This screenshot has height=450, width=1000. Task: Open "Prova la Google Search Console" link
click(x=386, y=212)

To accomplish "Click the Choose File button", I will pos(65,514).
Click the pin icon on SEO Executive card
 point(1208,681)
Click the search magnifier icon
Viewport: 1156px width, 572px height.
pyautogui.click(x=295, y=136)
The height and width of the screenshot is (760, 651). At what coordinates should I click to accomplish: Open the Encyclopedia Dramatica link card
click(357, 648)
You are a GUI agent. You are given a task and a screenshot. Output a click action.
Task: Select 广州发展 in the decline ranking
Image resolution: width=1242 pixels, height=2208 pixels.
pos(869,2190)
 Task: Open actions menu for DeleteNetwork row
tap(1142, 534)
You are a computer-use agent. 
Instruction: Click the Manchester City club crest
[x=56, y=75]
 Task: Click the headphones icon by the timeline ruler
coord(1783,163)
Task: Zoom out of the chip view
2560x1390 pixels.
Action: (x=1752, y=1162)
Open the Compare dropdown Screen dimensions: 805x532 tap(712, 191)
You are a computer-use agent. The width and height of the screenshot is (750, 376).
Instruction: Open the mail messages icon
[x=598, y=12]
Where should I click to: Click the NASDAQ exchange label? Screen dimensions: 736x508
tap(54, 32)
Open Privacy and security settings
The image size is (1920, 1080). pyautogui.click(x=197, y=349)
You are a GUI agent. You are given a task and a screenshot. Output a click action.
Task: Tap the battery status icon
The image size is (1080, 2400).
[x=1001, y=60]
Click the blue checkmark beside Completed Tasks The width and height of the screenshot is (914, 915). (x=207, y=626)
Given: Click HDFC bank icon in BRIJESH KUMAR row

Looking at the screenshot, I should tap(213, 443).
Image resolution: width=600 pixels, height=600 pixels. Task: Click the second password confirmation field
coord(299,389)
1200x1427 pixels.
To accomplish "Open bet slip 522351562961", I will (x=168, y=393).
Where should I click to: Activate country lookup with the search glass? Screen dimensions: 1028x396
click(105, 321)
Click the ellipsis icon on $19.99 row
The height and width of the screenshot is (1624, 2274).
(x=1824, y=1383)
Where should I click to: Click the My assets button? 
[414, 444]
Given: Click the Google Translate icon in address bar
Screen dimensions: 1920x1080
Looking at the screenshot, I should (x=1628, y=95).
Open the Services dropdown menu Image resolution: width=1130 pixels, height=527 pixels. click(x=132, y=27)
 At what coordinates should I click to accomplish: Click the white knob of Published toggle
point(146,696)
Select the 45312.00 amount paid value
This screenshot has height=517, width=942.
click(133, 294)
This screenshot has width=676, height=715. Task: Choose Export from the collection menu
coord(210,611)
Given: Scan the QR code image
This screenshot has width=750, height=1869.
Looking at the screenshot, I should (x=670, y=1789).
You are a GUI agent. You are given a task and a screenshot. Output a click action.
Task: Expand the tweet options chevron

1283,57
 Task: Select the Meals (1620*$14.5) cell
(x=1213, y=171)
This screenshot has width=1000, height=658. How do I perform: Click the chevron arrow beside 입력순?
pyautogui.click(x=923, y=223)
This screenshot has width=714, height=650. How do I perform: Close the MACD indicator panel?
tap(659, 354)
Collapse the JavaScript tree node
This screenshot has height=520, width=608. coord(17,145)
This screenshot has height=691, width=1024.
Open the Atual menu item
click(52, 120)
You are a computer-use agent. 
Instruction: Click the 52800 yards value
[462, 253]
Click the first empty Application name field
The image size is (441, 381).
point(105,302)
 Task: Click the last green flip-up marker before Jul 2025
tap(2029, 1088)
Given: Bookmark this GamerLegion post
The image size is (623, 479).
________________________
WORK TO BE COMPLETED: Rewrite the rows above with every "computer-use agent" changed to "screen assistant", keeping everything else the same.

IN RESPONSE:
This screenshot has height=450, width=1000. Task: Open "Prova la Google Search Console" link
click(x=386, y=212)

To accomplish "Click the Choose File button", I will pos(65,514).
Click the pin icon on SEO Executive card
 point(1208,681)
Click the search magnifier icon
Viewport: 1156px width, 572px height.
pyautogui.click(x=295, y=136)
The height and width of the screenshot is (760, 651). At what coordinates should I click to accomplish: Open the Encyclopedia Dramatica link card
click(357, 648)
You are a GUI agent. You are given a task and a screenshot. Output a click action.
Task: Select 广州发展 in the decline ranking
Image resolution: width=1242 pixels, height=2208 pixels.
pos(869,2190)
 Task: Open actions menu for DeleteNetwork row
tap(1142, 534)
You are a screen assistant. 
Instruction: Click the Manchester City club crest
[x=56, y=75]
 Task: Click the headphones icon by the timeline ruler
coord(1783,163)
Task: Zoom out of the chip view
2560x1390 pixels.
Action: (x=1752, y=1162)
Open the Compare dropdown Screen dimensions: 805x532 tap(712, 191)
You are a screen assistant. The width and height of the screenshot is (750, 376).
Instruction: Open the mail messages icon
[x=598, y=12]
Where should I click to: Click the NASDAQ exchange label? Screen dimensions: 736x508
tap(54, 32)
Open Privacy and security settings
The image size is (1920, 1080). pyautogui.click(x=197, y=349)
You are a GUI agent. You are given a task and a screenshot. Output a click action.
Task: Tap the battery status icon
The image size is (1080, 2400).
[x=1001, y=60]
Click the blue checkmark beside Completed Tasks The width and height of the screenshot is (914, 915). (x=207, y=626)
Given: Click HDFC bank icon in BRIJESH KUMAR row

Looking at the screenshot, I should tap(213, 443).
Image resolution: width=600 pixels, height=600 pixels. Task: Click the second password confirmation field
coord(299,389)
1200x1427 pixels.
To accomplish "Open bet slip 522351562961", I will (x=168, y=393).
Where should I click to: Activate country lookup with the search glass? Screen dimensions: 1028x396
click(105, 321)
Click the ellipsis icon on $19.99 row
The height and width of the screenshot is (1624, 2274).
(x=1824, y=1383)
Where should I click to: Click the My assets button? 
[414, 444]
Given: Click the Google Translate icon in address bar
Screen dimensions: 1920x1080
Looking at the screenshot, I should (x=1628, y=95).
Open the Services dropdown menu Image resolution: width=1130 pixels, height=527 pixels. click(x=132, y=27)
 At what coordinates should I click to accomplish: Click the white knob of Published toggle
point(146,696)
Select the 45312.00 amount paid value
This screenshot has height=517, width=942.
click(133, 294)
This screenshot has width=676, height=715. Task: Choose Export from the collection menu
coord(210,611)
Given: Scan the QR code image
This screenshot has width=750, height=1869.
Looking at the screenshot, I should (x=670, y=1789).
You are a GUI agent. You are given a task and a screenshot. Output a click action.
Task: Expand the tweet options chevron

1283,57
 Task: Select the Meals (1620*$14.5) cell
(x=1213, y=171)
This screenshot has width=1000, height=658. How do I perform: Click the chevron arrow beside 입력순?
pyautogui.click(x=923, y=223)
This screenshot has width=714, height=650. How do I perform: Close the MACD indicator panel?
tap(659, 354)
Collapse the JavaScript tree node
This screenshot has height=520, width=608. coord(17,145)
This screenshot has height=691, width=1024.
Open the Atual menu item
click(52, 120)
You are a screen assistant. 
Instruction: Click the 52800 yards value
[462, 253]
Click the first empty Application name field
The image size is (441, 381).
point(105,302)
 Task: Click the last green flip-up marker before Jul 2025
tap(2029, 1088)
Given: Bookmark this GamerLegion post
The image size is (623, 479).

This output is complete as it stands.